Time-Based TTL (Time-To-Live)
The simplest invalidation strategy assigns each cached response an expiration time. After expiration, the cache entry is ignored and a new LLM call is made. TTL works well for responses whose validity window is predictable.
Example: TTL implementation
from datetime import datetime, timedelta
import time
class CacheEntryWithTTL:
"""A cached entry with time-based expiration."""
def __init__(self, embedding, response: str, ttl_seconds: int):
self.embedding = embedding
self.response = response
self.created_at = datetime.utcnow()
self.ttl_seconds = ttl_seconds
def is_expired(self) -> bool:
"""Check if the entry has exceeded its TTL."""
age = (datetime.utcnow() - self.created_at).total_seconds()
return age > self.ttl_seconds
def age_seconds(self) -> float:
"""Return the age of this entry in seconds."""
return (datetime.utcnow() - self.created_at).total_seconds()
class SemanticCacheWithTTL:
"""Semantic cache with per-entry TTL invalidation."""
def __init__(self, threshold: float = 0.95):
self.threshold = threshold
self.cache = [] # List of (embedding, CacheEntryWithTTL, metadata)
def find_valid_similar(self, query_embedding):
"""
Search for similar cached responses that are not expired.
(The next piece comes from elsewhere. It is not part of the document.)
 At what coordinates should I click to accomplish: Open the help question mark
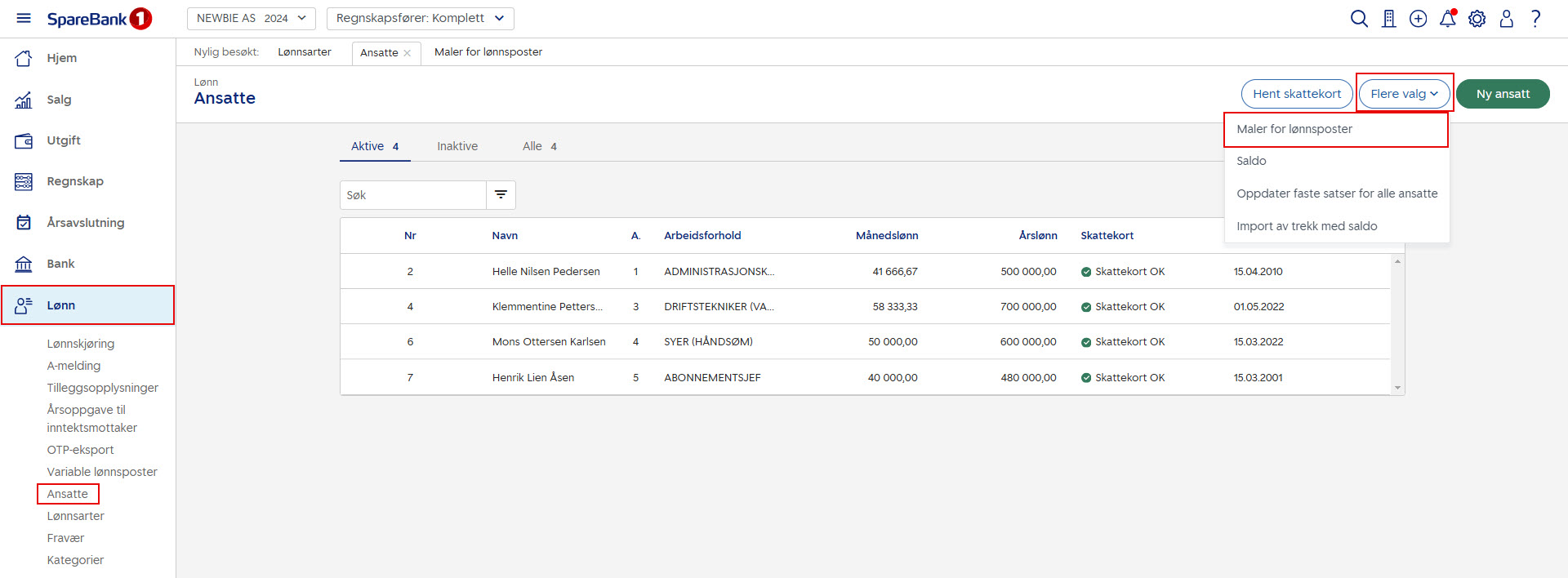(x=1535, y=19)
Returns: (cached_response, similarity_score) if found, else None.
"""
best_match = None
best_similarity = self.threshold
for cached_embedding, cache_entry, metadata in self.cache:
# Skip expired entries
if cache_entry.is_expired():
continue
similarity = np.dot(query_embedding, cached_embedding)
if similarity > best_similarity:
best_similarity = similarity
best_match = (cache_entry.response, similarity)
return best_match
def store(self, query: str, embedding, response: str, ttl_seconds: int):
"""Store a cache entry with a TTL."""
cache_entry = CacheEntryWithTTL(embedding, response, ttl_seconds)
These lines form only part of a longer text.